### Records for processing

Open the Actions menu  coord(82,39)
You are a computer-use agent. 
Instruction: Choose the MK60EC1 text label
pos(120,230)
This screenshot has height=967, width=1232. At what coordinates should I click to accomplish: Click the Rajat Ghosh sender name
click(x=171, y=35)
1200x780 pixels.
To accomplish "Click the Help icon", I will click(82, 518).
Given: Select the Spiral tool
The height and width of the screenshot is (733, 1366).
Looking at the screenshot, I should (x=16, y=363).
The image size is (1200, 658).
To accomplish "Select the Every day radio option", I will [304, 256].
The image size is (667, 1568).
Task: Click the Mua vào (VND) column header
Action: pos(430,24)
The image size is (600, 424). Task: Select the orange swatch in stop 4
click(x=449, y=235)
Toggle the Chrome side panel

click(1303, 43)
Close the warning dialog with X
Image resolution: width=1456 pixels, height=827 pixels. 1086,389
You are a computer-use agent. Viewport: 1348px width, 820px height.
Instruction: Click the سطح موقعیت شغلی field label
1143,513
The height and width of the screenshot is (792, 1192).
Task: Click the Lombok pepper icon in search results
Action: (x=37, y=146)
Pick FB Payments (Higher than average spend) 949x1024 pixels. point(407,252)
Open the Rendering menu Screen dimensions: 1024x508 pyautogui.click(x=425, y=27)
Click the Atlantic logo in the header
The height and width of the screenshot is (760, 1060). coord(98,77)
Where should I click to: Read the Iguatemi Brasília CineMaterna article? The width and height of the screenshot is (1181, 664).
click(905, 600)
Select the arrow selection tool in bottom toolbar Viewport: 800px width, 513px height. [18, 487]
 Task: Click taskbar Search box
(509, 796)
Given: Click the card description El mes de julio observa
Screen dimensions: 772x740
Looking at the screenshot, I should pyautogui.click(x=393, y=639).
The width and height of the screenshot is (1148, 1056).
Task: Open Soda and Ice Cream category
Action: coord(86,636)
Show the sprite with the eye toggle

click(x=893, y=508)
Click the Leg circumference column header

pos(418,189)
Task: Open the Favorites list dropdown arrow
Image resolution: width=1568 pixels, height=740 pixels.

### Required action
Isolate each line of the listing above that includes "Viewport". Copy it.

### Exercise output
You are a computer-use agent. Viewport: 1348px width, 820px height.
Select the arrow selection tool in bottom toolbar Viewport: 800px width, 513px height. [18, 487]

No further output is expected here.